→ EXCERPT:
╔══

An object has color when light of a specific wavelength is reflected. “With traditional pigments,” they explain, “this happens by molecules absorbing other colors from white light, but over time this interaction makes the molecules degrade and the color fades.”
On the other hand, structural colors typically arise when light is reflected from parallel nanostructures set apart at just the right distance so that only light of certain wavelengths will survive while others are canceled out, reflecting only the color we see.
Overcoming Challenges Related to Nanostructures
They note that one can see this phenomenon can be seen in the wings of butterflies or the feathers of peacocks and has the advantage that the colors don’t degrade. However, from an industrial point of view, one cannot easily paint or print neatly arranged nanostructures. Additionally, the color depends on the viewing angle, making the material iridescent.
Minoru and Hiroshi have been working for years on developing a new way to produce colors.

╚══

→ JOBS:
A: Answer these from the excerpt on structural color:
(i) What happens to traditional pigment molecules over time?
(ii) In which two natural examples can structural color be seen?
(iii) What makes structurally colored material iridescent?
B: List every distinct word ending in "ly" that appears in the excerpt on structural color, in order of first appearance.
C: Write the next few sentences of the excerpt on structural color, starting after its final sentence.
The data that come next are separate material and unrelated to the excerpt on structural color.

→ DATA SHOWN:
╔══

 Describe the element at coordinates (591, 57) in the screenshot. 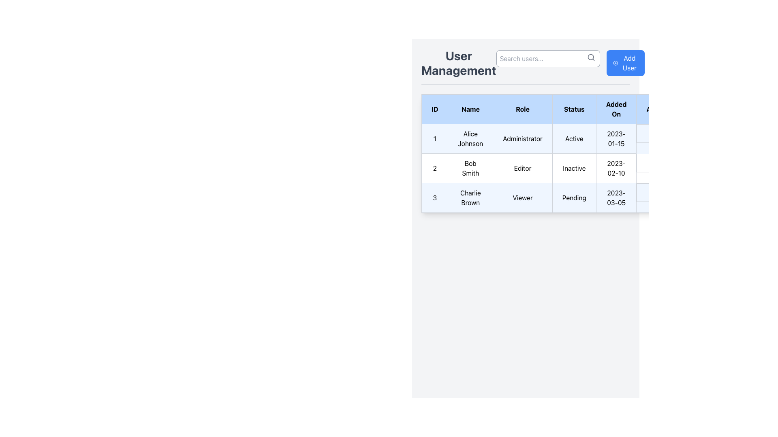

I see `the search icon located to the right of the 'Search users...' input box` at that location.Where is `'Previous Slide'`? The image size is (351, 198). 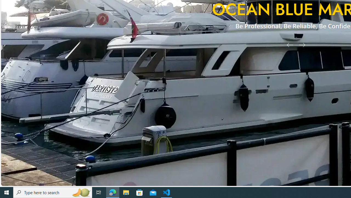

╚══

→ EXPECTED RESULTS:
A:
(i) The molecules degrade and the color fades.
(ii) The wings of butterflies and the feathers of peacocks.
(iii) Its color depends on the viewing angle.

B: typically, only, easily, neatly, Additionally

C:
Years of Nanoparticle Research and Testing
“In previous work since 2020,” they said, “we were the first to achieve precise particle size control and develop colloidal suspensions of spherical and crystalline silicon nanoparticles. These single silicon nanoparticles scatter light in bright colors by the phenomenon of Mie resonance, which allows us to develop structural color inks.”
With Mie resonance, spherical particles of a size comparable to the wavelength of light reflect specific wavelengths particularly strongly. This means that the color that mainly comes back from the suspension can be controlled simply by varying the size of the particles.
The journal ACS Applied Nano Materials recently published a summary of their work. In it, they describe how the suspension can be applied to surfaces and will thus coat the underlying material in a form of structural color that does not depend on the viewing angle. This is because the color is not produced by the interaction of light reflected from neighboring structures as with “traditional” structural colors, but by its highly efficient scattering around individual nanospheres.
A New Dimension of Lightweighting
Sugimoto added: “A single layer of sparsely distributed silicon nanoparticles with a thickness of only 100-200 nanometers shows bright colors but weighs less than half a gram per square meter. This makes our silicon nanospheres one of the lightest color coats in the world.”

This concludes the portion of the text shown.